Para aquellos hombres arrojados en medio de salvajes, ¿no
es la madre patria un paraíso que ellos perdieron por sus propias
faltas y por rebelarse contra la ley? En aquella tierra lejana, ¿no son
ellos ángeles caídos? El lenguaje del comandante, ¿no es idéntico
al que Dios empleó cuando se dirigió a los Espíritus exiliados en la
Tierra? “Habéis desobedecido mis leyes, y por eso os he expulsado
del mundo donde habríais podido vivir felices y en paz. Aquí es taréis condenados al trabajo; pero podréis, por vuestra buena conducta,
haceros merecedores del perdón y de reconquistar la patria
que por vuestra falta habéis perdido, es decir, el cielo.”
48. A primera vista, la idea de la caída parece estar en contradicción
con el principio según el cual los Espíritus no pueden
retrogradar. Sin embargo, es preciso considerar que no se trata de
un retroceso al estado primitivo. El Espíritu, aunque en una posición
inferior, no pierde nada de lo que ha adquirido; su desarrollo
moral e intelectual es el mismo, sea cual fuere el medio en el que
sea colocado. Él está en la misma situación del hombre que ha sido
condenado a la prisión por sus delitos. Ciertamente, ese hombre se
encuentra degradado, en decadencia desde el punto de vista social,
pero no se vuelve ni más torpe ni más ignorante.

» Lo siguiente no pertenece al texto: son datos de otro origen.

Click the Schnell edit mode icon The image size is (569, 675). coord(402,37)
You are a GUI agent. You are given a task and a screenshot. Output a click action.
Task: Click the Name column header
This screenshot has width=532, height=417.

49. ¿Se podrá creer que esos hombres enviados a Nueva Caledonia
van a transformarse súbitamente en modelos de virtud, y
que van a abjurar de repente de sus errores del pasado? Quien así
pensase demostraría que no conoce a la humanidad. Por la misma
razón, los Espíritus de la raza adámica, una vez trasladados a la
tierra de exilio, no se despojaron inmediatamente de su orgullo
ni de sus malos instintos; por mucho tiempo aún conservaron las
tendencias que traían, un resto de su antigua efervescencia. Ahora
bien, ¿no es ese el verdadero pecado original?